## AIM OF THE TASK
Nothing but a number should be returned: the count of lines in the records that contain "Mario".

## MATERIAL SUPPLIED
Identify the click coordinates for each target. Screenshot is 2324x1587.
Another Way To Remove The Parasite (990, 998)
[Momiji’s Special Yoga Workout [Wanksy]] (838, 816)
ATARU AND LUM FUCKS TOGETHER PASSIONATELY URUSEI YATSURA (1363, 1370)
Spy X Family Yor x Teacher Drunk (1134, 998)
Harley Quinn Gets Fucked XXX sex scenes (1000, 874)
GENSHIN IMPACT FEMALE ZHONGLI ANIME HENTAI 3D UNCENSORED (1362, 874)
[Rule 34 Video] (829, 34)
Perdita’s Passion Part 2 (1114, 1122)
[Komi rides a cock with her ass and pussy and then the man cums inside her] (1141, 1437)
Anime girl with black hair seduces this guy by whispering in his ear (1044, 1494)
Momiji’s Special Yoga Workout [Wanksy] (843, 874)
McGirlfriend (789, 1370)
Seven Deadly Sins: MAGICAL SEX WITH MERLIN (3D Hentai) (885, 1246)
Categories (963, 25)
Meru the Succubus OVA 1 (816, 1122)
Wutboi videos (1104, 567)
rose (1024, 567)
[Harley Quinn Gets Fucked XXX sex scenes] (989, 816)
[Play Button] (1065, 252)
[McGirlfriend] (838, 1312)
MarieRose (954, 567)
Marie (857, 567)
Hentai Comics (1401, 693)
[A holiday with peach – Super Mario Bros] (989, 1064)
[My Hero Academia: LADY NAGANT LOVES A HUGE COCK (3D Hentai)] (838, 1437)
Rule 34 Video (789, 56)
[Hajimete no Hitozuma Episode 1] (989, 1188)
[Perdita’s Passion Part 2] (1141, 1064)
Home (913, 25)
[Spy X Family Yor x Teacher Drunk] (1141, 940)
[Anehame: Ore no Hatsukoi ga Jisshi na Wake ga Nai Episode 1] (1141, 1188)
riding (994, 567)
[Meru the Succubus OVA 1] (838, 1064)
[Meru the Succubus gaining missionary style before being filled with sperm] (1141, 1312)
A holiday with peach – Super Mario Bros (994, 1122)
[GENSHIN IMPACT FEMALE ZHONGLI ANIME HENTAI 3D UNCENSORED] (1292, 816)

## SOLUTION FOR THIS PROBLEM
2